What is acceptance really?

Posted by on Oct 25, 2016 in Blog | 0 comments

What is acceptance really?

It does not necessarily  mean rolling over and playing dead

The idea of acceptance has gained a lot of traction in recent times. In the more spiritual quarters it has become a very desirable ideal to strive for. However, I find that some of my clients have real problems with this concept. They seem to equate acceptance with capitulation, weakness and giving up on goals and dreams. To many acceptance seems to equate with passivity, which in a society that highly values performance a goal achievement, is simply too much of a paradox.

Is there another way of looking at this concept? I think so.

The idea of acceptance seems to mainly come into play when one is faced with issues, events or circumstances that are not particularly open to change. Those unfriendly facts that bedevil our expectation of a good world, a smooth ride or a perfect trouble free life.

Very often when faced with unwelcome facts we get stressed, irritated and angry; saying to ourselves something like: ‘This should not be happening’; ‘I can’t stand this’; etc.

In the objective world ‘should’, ‘must’ and ‘could’ has no impact. If it, for instance, rains on your wedding day it should rain because the weather pattern does exactly what it does and has no human rules by which to behave; regardless of your hopes for a clear day because it is a particular season and ‘should not rain now’.  Similarly, traffic is congested in most urban areas and at busy times; traffic has no intentionality, and rationally speaking simply is as it is – in fact one can argue that it should be congested most times if we consider the sheer numbers of road users. There is no conspiracy here! So anger at the situation is pretty much fruitless.

I believe that this is where the idea of acceptance becomes useful. Acceptance means that you spare yourself the stress of opposing unwelcome events and situations that are out of your control but rather accept them exactly as they are and then – most importantly –  figuring out a work-around. When we are in opposition of something we tend to focus so much on the obstacle that we run the risk of believing that no options are possible. This can make us feel trapped and powerless. When one approaches a fixed reality with the attitude that ‘it is what it is and there must be alternatives’ new possibilities can be explored. This can in fact be a very empowering experience.

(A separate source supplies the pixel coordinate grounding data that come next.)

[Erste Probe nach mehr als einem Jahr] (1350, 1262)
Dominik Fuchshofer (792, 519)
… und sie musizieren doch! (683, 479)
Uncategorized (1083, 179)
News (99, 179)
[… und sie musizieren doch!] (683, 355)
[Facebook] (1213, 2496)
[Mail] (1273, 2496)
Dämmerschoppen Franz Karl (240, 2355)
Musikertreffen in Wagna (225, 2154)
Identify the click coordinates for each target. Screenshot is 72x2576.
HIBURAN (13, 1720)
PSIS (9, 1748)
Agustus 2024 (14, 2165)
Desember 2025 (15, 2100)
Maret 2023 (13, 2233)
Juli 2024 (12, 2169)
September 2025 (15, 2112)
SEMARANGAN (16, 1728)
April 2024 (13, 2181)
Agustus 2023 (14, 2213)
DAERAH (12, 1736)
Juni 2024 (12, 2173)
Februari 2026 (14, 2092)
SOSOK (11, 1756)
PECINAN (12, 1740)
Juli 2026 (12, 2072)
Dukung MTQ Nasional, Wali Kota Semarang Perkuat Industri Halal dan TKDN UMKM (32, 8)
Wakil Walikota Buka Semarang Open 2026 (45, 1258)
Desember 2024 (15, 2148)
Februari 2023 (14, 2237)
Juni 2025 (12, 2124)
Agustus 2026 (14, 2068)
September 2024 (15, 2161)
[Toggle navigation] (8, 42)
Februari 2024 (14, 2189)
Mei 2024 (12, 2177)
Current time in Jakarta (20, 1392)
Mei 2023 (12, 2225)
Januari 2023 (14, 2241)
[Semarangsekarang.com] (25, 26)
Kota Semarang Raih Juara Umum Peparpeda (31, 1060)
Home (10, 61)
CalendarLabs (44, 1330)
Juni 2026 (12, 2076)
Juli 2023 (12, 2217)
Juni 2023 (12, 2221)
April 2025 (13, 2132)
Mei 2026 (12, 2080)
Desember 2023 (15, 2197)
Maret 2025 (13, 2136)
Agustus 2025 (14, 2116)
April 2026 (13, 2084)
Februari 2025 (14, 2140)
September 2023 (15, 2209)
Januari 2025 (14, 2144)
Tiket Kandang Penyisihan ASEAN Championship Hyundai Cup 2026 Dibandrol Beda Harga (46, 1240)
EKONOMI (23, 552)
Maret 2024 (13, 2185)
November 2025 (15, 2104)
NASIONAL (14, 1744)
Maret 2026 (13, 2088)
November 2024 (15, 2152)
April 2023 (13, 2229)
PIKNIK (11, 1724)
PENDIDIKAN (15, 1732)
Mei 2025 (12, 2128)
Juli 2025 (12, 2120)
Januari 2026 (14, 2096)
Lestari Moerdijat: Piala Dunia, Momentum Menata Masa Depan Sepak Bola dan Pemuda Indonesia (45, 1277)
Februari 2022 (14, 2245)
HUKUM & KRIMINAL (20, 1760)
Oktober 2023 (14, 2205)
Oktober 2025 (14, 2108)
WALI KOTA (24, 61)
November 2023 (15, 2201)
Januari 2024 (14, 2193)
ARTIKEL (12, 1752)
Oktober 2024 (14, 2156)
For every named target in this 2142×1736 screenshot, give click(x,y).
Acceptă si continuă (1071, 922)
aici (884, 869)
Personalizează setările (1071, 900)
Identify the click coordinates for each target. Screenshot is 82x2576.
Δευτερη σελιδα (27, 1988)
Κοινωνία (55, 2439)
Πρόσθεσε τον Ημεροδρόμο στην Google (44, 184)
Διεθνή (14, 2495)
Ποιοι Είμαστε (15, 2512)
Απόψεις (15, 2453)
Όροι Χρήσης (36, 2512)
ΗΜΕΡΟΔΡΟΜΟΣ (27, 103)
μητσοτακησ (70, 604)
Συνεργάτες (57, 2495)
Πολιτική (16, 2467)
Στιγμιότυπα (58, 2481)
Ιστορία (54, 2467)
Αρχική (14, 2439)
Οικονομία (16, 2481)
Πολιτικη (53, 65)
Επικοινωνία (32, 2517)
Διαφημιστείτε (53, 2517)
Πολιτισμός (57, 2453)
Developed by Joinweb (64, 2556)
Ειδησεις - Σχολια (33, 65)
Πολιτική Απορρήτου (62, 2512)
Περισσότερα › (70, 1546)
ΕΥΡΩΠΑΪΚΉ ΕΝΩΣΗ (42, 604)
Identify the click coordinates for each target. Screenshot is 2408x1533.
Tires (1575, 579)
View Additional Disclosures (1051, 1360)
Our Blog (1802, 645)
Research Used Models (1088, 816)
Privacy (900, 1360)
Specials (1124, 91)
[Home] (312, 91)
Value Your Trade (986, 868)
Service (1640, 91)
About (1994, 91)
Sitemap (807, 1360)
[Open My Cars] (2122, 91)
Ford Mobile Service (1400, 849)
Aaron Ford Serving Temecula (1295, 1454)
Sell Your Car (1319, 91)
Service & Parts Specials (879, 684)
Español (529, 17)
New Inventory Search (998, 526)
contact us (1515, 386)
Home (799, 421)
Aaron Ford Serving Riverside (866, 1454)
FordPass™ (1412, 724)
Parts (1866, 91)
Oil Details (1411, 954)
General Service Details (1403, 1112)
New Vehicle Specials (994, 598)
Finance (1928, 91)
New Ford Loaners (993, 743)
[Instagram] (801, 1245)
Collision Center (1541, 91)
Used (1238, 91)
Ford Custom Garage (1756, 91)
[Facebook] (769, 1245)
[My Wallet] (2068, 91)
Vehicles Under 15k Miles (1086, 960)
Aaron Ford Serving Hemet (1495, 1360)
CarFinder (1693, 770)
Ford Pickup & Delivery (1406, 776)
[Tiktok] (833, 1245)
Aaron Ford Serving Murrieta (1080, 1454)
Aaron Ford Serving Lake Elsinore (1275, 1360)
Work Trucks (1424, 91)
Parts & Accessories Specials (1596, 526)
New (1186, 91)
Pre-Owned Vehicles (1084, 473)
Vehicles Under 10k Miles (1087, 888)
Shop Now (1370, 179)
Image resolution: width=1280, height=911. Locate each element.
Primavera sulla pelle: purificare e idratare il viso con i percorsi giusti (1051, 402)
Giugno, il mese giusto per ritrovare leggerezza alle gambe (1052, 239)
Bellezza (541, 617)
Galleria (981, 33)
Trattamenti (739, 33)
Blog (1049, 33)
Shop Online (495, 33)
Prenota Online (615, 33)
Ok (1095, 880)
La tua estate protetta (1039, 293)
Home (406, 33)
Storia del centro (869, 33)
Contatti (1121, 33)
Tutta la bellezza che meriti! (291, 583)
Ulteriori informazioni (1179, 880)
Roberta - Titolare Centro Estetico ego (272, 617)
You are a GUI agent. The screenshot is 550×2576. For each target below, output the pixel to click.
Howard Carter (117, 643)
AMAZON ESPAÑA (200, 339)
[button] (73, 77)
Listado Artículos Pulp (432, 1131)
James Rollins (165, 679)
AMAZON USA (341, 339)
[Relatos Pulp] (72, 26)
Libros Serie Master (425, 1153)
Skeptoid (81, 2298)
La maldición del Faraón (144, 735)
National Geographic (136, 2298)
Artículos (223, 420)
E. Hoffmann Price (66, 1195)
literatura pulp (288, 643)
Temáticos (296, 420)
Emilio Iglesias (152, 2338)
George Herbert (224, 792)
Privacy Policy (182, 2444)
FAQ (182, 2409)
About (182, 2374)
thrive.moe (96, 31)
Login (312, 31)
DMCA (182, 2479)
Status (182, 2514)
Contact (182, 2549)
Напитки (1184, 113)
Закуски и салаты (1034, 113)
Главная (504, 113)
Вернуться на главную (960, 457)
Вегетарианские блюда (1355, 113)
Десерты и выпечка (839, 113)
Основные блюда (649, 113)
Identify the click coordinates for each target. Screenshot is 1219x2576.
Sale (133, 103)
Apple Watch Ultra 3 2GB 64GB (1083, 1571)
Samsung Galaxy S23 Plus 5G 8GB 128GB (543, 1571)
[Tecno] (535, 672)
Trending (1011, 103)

Another way non-acceptance impacts us is when we say to ourselves that we will work on our goals, a fulfilling life, or take the next step when circumstances are just right. That results in an endless wait for the perfect situation before decisive action – creating a state of near paralysis. When accepting that things are not perfect and committing to action regardless, change and progress becomes possible.

Acceptance clearly does not need to mean the same as being passive. It simply means that I can save myself the energy expenditure on futile emotion and use my energy to find alternative options. This means that we make a plan in full acknowledgement of the obstacle without hating the obstacle or thinking that removing the obstacle is the only way. In fact, it can be argued that accepting obstacles and then making a plan to find a workaround is good for us because it stimulates our creativity and ingenuity.